Registro feito pelo produtor audiovisual e pianista, Expedito Calixto, repercutiu nas redes pela beleza da coruja, assim como pelo mito da velha agourenta
Registro feito pelo produtor audiovisual e pianista, Expedito Calixto (Foto: Expedito Calixto)
No Bumbódromo de Parintins (município distante 369 quilômetros em linha reta de Manaus) as lendas indígenas e caboclas ganham forma e movimento em gigantescas alegorias e na arena o imaginário ganha cor, dança e toada. Nessa semana uma lenda viralizou nas redes sociais pelo registro em vídeo do produtor audiovisual e pianista do coral do Liceu de Artes e Ofícios Cláudio Santoro, desse município, Expedito Calixto, de uma Rasga-Mortalha ou Coruja-de-Igreja (Tyto fucata), ou para aqueles que temem a própria Matinta Perêra.

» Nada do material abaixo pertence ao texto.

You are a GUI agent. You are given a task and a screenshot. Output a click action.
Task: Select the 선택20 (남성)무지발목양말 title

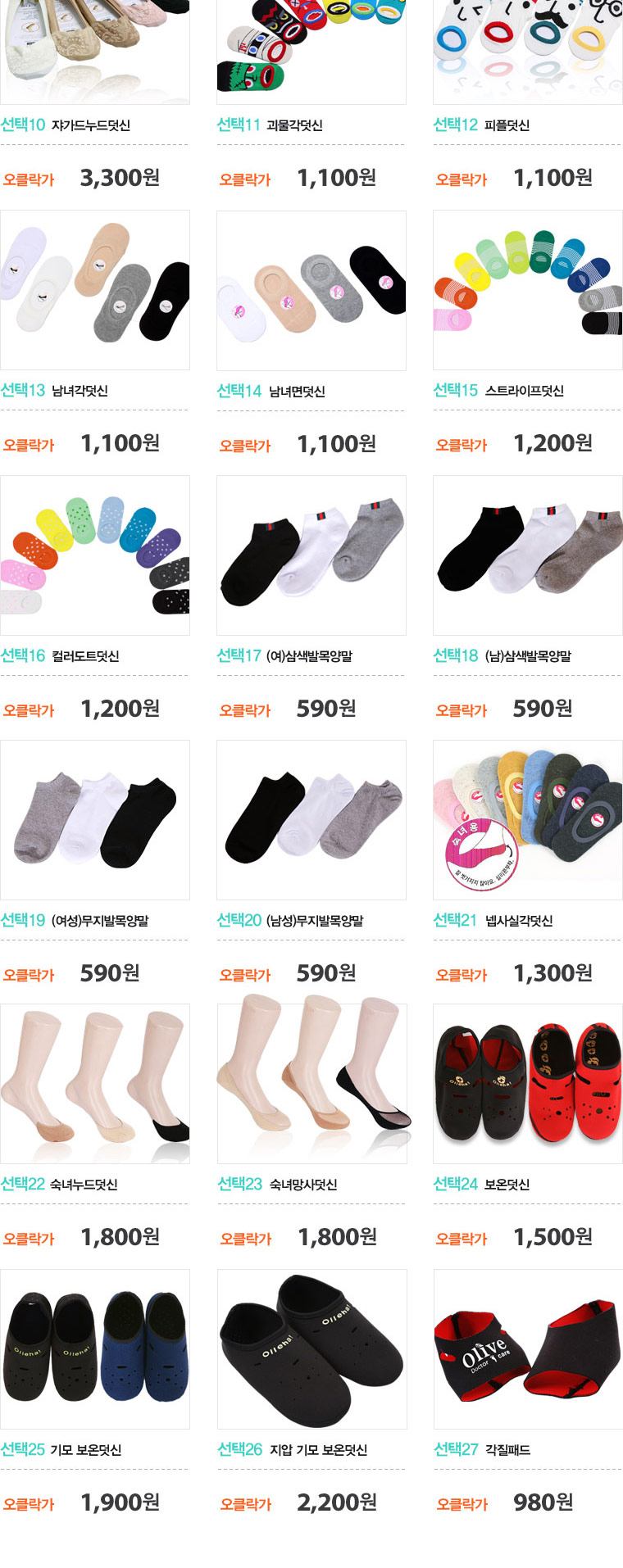(x=290, y=920)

Calixto contou ao acritica.com nesta sexta-feira (8) que tocava ao piano Refrão de Bolero, canção do Engenheiros do Havaí (1987), por volta das 7h55 de quarta-feira (6), em uma sala dentro do liceu em aquecimento para o ensaio do coral das crianças daquele dia. Ao olhar para fora da sala por meio do vidro transparente, se deparou com a coruja com os olhos semicerrados como se estivesse prestes a dormir. Um vidro transparente separa o pianista do animal que estava confortavelmente em pé no parapeito.
O pianista relatou a uma médica veterinária, amiga próxima dele, que havia se deparado com a coruja e os movimentos que o animal fez.

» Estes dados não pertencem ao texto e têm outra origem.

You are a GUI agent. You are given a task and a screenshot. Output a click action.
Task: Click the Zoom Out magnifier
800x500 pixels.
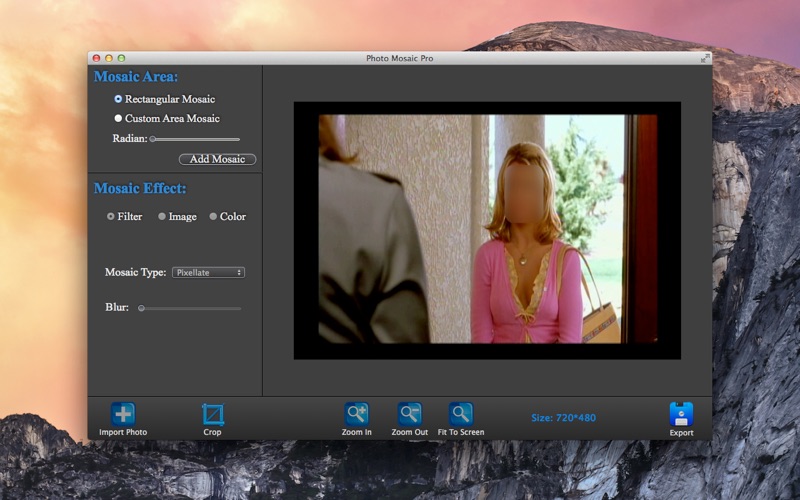tap(409, 414)
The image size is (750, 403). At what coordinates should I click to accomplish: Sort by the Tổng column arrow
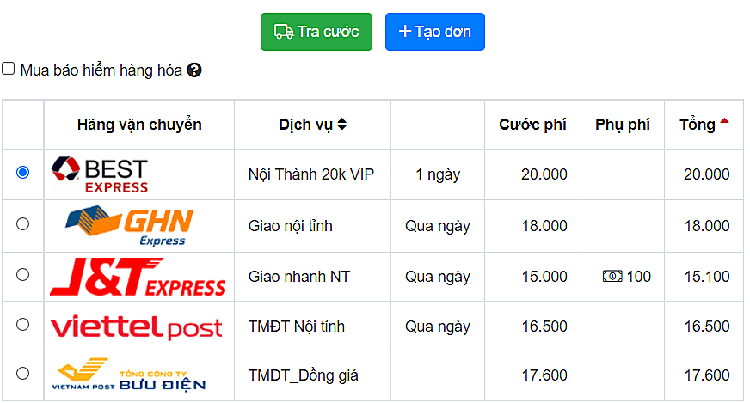[x=724, y=124]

Ao que tudo indica a coruja mora no liceu parintinense e outras aves também fazem da estrutura do Bumbódromo a própria morada.
Mário Cohn-Haft, ornitólogo e pesquisador do Instituto Nacional de Pesquisas da Amazônia (Inpa), declarou que é preciso se preocupar com o efeito negativo que o homem pode causar no animal.
Para o pesquisador é incomum ver coruja dessa espécie pela manhã, uma vez que possui hábitos noturnos. “A maioria das espécie de coruja são noturnas. Existem algumas espécies ativas durante o dia e igualmente durante o dia e noite. Essa espécie é de fato noturna. Não é comum vê-lo ativo durante o dia”, disse. “O mais importante não ter medo do animal, e entender que ele tem muito mais medo da gente do que nós dele. Tentar manter distância e não ameaçar a criatura”, ponderou o ornintólogo.
A ave é rodeada de mistérios e possui algumas versões para a lenda. No norte do Brasil, a Rasga-Mortalha ou Suindara (nome vernacular brasileiro), é sinônimo de mau agouro. A lenda fala sobre uma velha bruxa chamada Matinta Perêra que visita as casas dos povos ribeirinhos para atormentar os sono dos moradores e se transforma na coruja para emitir um assobio medonho que, segundo a lenda, é presságio para a morte. Para que ela siga o próprio caminho e deixe os moradores em paz, o caboclo precisa ofertar fumo e café.
O antropólogo brasileiro Câmara Cascudo (1898-1986), sobre a Matinta Perêra escreveu. “À noite, se transforma em um pássaro agourento que pousa sobre os muros e telhados das casas e se põe a assoviar, e só para quando o morador, já muito enfurecido pelo estridente assovio, promete a ela algo para que pare. Assim, a matinta para e voa, e no dia seguinte vai até a casa do morador perturbado para cobrar o combinado. Caso o prometido seja negado, uma desgraça acontece na casa do que fez a promessa não cumprida".
Na arena parintinense, a lenda também tomou forma. Em 2018, o boi Garantido com o tema “Auto da Resistência Cultural” apresentou a metamorfose da velha Matinta Perêra na grande coruja, em uma alegoria assinada pelo artista Roberto Reis, que atualmente atua no boi Caprichoso. A toada “Matinta” composta por Enéas Dias, João Kennedy e Marcos Moura retratam o temor do mau agouro da velha bruxa. “Leve o tabaco, mas poupe minha vida. Sussuram caboclos em superstição. É preciso escapar!”, diz a toada.